### [WHAT THIS TASK INVOLVES]
Could you set down exactly the lines of the data below, starting at the one that holds "Click the New Style... button" and ending at the one that holds "You are a computer-use agent. 1024x489", both included, and only those?

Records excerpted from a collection

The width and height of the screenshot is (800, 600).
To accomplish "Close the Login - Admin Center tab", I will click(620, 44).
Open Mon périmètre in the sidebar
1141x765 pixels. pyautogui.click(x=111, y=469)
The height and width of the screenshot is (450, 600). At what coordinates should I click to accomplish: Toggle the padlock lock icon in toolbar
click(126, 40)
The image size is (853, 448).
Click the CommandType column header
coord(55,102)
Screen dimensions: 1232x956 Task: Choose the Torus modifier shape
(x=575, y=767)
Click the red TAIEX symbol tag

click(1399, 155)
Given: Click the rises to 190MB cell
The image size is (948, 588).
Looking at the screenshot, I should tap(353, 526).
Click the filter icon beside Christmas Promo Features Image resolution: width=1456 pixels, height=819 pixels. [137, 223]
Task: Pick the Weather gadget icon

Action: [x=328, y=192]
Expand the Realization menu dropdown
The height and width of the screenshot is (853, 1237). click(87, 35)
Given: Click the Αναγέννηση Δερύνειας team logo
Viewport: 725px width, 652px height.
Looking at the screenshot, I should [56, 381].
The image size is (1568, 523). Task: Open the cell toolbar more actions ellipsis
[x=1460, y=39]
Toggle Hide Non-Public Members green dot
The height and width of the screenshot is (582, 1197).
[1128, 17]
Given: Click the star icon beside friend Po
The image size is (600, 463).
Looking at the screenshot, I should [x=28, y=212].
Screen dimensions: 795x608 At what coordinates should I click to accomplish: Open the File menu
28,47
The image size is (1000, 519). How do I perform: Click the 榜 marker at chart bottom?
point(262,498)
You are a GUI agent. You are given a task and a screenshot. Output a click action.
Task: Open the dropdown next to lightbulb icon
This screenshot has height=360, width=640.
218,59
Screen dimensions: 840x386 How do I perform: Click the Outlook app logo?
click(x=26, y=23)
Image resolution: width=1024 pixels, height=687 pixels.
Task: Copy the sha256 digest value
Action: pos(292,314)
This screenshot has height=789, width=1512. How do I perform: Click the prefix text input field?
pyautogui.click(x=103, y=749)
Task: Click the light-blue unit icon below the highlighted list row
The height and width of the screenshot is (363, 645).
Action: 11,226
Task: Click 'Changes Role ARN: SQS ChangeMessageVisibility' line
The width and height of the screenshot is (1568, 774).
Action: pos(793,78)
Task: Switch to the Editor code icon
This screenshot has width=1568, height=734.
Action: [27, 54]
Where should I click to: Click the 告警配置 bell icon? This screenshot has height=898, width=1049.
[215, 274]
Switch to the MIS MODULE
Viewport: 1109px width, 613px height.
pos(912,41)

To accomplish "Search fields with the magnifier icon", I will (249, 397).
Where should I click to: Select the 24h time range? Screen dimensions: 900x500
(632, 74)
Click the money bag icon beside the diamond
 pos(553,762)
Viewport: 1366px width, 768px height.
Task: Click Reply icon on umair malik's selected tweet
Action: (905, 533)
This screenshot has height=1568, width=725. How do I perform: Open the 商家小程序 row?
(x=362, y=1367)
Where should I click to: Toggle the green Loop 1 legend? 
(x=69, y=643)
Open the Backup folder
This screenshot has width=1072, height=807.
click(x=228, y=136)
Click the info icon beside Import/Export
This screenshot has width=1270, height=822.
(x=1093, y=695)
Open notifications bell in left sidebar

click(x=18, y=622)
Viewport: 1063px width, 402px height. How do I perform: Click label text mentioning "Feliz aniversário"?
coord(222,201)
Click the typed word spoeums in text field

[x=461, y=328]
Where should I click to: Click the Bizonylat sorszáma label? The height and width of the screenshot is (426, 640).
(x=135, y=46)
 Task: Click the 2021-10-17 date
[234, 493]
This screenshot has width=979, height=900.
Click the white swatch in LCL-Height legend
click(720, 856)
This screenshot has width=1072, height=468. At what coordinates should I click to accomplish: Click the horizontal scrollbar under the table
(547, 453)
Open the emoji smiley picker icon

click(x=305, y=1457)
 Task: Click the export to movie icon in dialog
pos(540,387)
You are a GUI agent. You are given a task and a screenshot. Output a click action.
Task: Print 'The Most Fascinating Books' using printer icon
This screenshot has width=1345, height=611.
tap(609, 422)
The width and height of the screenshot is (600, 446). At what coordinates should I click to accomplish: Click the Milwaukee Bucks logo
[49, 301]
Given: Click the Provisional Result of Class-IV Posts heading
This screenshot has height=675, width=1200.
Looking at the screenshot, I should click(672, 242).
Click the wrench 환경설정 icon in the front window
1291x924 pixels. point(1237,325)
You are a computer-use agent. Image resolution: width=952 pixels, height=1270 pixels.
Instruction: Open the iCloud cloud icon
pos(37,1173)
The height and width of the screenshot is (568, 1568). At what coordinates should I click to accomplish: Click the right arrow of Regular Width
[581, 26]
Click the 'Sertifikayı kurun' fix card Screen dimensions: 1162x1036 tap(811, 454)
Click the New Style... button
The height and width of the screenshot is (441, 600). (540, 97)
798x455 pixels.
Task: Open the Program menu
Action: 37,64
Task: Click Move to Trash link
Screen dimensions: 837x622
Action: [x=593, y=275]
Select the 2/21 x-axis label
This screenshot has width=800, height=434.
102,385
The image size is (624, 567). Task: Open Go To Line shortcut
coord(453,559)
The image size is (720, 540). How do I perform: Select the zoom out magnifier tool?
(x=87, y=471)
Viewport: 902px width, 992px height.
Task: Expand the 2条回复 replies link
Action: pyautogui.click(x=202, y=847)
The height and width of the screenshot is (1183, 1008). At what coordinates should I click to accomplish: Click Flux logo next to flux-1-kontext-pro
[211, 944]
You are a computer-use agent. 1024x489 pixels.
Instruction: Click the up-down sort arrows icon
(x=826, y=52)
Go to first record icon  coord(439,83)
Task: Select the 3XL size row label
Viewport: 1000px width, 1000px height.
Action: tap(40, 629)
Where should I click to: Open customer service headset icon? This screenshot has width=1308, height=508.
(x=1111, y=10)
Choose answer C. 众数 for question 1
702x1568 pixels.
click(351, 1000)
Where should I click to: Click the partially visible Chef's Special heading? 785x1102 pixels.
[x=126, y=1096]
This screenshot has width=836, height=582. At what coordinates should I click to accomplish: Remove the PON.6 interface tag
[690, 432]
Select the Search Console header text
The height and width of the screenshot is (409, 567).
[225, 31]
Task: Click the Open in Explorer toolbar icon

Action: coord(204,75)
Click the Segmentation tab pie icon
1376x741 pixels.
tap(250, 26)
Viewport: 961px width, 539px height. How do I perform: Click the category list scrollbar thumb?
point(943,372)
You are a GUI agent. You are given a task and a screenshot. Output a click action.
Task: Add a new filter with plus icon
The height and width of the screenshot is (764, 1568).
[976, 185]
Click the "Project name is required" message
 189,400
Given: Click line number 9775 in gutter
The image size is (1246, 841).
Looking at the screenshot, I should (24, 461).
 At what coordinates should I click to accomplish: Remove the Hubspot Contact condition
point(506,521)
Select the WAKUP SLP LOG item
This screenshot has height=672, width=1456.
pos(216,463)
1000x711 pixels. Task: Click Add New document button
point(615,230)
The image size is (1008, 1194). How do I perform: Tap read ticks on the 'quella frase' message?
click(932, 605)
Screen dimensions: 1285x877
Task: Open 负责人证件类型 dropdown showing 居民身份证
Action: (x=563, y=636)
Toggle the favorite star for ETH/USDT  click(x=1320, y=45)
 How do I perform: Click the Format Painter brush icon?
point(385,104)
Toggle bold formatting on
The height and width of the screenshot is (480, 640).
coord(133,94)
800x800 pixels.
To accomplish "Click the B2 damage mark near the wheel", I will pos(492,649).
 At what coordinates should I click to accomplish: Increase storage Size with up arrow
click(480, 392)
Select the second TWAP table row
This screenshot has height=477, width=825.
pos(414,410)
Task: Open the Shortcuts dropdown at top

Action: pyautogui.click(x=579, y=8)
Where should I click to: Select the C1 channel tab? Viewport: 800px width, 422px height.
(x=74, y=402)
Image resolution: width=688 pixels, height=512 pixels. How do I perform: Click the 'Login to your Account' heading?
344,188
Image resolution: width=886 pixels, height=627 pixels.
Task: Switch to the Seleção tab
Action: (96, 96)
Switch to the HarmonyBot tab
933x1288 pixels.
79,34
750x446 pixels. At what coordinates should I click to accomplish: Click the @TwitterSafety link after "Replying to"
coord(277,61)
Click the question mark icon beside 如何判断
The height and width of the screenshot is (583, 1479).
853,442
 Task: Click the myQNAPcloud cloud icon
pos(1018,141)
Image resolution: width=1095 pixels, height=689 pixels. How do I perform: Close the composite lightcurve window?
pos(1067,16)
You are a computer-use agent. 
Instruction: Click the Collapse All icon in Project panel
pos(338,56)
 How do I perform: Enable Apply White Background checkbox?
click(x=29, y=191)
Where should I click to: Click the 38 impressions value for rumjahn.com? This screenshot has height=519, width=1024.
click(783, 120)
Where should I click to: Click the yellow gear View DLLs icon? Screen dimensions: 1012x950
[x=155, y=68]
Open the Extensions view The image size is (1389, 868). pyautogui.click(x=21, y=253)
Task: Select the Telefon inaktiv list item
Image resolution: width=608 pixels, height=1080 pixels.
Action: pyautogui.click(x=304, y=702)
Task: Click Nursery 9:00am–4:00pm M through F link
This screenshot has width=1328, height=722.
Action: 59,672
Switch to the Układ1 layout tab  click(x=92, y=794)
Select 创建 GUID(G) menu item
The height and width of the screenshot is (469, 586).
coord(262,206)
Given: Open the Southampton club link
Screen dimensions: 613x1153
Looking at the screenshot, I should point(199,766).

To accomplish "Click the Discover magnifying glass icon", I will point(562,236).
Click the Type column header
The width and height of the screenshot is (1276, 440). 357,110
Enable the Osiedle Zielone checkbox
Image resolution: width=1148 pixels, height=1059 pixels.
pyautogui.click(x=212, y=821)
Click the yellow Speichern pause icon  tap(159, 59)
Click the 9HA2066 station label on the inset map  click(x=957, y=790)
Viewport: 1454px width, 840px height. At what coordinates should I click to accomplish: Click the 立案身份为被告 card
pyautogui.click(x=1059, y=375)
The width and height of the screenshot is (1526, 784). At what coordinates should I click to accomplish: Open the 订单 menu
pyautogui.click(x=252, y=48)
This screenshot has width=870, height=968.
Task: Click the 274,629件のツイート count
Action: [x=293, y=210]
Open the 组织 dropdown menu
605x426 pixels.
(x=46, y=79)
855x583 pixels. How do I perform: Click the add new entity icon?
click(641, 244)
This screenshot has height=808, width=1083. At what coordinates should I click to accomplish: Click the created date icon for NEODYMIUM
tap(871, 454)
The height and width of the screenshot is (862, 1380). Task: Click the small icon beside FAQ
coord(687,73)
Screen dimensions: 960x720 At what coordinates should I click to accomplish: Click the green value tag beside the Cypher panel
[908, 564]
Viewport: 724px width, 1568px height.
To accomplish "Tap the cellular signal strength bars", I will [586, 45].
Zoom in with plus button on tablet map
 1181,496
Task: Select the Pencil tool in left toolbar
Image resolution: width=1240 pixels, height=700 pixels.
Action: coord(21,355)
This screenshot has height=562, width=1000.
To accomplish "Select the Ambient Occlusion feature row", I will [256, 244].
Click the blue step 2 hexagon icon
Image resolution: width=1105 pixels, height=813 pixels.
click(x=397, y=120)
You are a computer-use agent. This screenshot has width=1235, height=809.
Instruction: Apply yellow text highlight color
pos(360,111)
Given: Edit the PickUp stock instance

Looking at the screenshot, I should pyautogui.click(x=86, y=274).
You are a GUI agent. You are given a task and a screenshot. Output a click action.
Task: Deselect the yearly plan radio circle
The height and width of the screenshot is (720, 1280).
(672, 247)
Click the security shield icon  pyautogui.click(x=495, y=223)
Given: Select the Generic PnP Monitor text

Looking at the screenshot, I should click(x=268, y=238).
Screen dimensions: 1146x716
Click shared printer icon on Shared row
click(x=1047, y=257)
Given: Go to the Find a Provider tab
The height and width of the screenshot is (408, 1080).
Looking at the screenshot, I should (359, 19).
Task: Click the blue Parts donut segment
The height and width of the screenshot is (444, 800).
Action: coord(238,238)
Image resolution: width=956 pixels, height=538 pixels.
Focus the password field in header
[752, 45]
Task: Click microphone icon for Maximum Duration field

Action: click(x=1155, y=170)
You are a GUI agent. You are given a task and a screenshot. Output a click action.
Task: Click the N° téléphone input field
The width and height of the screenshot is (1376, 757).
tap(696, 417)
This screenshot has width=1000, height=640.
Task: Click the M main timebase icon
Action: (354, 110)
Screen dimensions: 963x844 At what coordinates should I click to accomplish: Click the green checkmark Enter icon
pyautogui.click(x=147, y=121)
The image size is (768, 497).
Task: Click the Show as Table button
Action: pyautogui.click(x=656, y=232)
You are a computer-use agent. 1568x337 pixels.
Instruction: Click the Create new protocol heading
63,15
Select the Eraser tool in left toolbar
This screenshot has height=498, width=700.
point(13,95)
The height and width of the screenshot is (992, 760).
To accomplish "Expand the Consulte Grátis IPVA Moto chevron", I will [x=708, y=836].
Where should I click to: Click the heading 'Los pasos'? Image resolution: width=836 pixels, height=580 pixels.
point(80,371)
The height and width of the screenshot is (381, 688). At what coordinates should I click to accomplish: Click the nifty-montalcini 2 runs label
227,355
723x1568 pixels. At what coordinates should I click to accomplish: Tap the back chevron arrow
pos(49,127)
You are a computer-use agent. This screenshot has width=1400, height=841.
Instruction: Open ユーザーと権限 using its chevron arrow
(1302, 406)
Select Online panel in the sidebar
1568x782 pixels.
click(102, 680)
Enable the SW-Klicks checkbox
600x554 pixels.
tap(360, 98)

### [EXERCISE RESULT]
Click the New Style... button
The height and width of the screenshot is (441, 600). (540, 97)
798x455 pixels.
Task: Open the Program menu
Action: 37,64
Task: Click Move to Trash link
Screen dimensions: 837x622
Action: [x=593, y=275]
Select the 2/21 x-axis label
This screenshot has width=800, height=434.
102,385
The image size is (624, 567). Task: Open Go To Line shortcut
coord(453,559)
The image size is (720, 540). How do I perform: Select the zoom out magnifier tool?
(x=87, y=471)
Viewport: 902px width, 992px height.
Task: Expand the 2条回复 replies link
Action: pyautogui.click(x=202, y=847)
The height and width of the screenshot is (1183, 1008). At what coordinates should I click to accomplish: Click Flux logo next to flux-1-kontext-pro
[211, 944]
You are a computer-use agent. 1024x489 pixels.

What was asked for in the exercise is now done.